### What the task requires
Please give again, exactly, every line of the material from the one containing "Контакторы (79, 398)" to the end, including both of those lines.

### Available data

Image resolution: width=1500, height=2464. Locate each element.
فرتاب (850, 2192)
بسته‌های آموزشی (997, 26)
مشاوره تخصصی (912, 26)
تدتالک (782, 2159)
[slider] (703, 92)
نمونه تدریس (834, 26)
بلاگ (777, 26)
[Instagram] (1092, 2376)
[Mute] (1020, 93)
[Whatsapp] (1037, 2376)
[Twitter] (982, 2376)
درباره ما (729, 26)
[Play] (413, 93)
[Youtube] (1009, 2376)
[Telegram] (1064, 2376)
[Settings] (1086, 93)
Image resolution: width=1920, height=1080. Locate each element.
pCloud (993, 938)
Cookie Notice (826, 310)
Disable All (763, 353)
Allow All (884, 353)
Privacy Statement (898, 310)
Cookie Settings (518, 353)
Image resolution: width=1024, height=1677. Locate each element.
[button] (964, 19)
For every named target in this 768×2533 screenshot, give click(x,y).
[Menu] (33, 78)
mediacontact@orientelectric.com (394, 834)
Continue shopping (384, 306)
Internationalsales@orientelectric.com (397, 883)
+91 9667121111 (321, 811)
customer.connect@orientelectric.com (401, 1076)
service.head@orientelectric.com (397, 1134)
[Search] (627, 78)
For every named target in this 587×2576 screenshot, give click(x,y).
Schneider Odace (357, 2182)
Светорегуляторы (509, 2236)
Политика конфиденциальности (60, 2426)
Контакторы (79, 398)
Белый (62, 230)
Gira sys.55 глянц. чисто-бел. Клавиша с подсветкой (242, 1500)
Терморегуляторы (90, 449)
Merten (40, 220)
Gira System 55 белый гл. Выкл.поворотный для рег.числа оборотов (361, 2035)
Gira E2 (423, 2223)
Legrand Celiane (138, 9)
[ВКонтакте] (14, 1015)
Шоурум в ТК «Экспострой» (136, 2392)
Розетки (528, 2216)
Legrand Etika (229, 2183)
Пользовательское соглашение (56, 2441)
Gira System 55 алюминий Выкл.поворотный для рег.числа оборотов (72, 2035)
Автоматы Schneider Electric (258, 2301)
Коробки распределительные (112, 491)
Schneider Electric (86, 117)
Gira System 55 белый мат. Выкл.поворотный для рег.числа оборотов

### Completed task
Контакторы (79, 398)
Белый (62, 230)
Gira sys.55 глянц. чисто-бел. Клавиша с подсветкой (242, 1500)
Терморегуляторы (90, 449)
Merten (40, 220)
Gira System 55 белый гл. Выкл.поворотный для рег.числа оборотов (361, 2035)
Gira E2 (423, 2223)
Legrand Celiane (138, 9)
[ВКонтакте] (14, 1015)
Шоурум в ТК «Экспострой» (136, 2392)
Розетки (528, 2216)
Legrand Etika (229, 2183)
Пользовательское соглашение (56, 2441)
Gira System 55 алюминий Выкл.поворотный для рег.числа оборотов (72, 2035)
Автоматы Schneider Electric (258, 2301)
Коробки распределительные (112, 491)
Schneider Electric (86, 117)
Gira System 55 белый мат. Выкл.поворотный для рег.числа оборотов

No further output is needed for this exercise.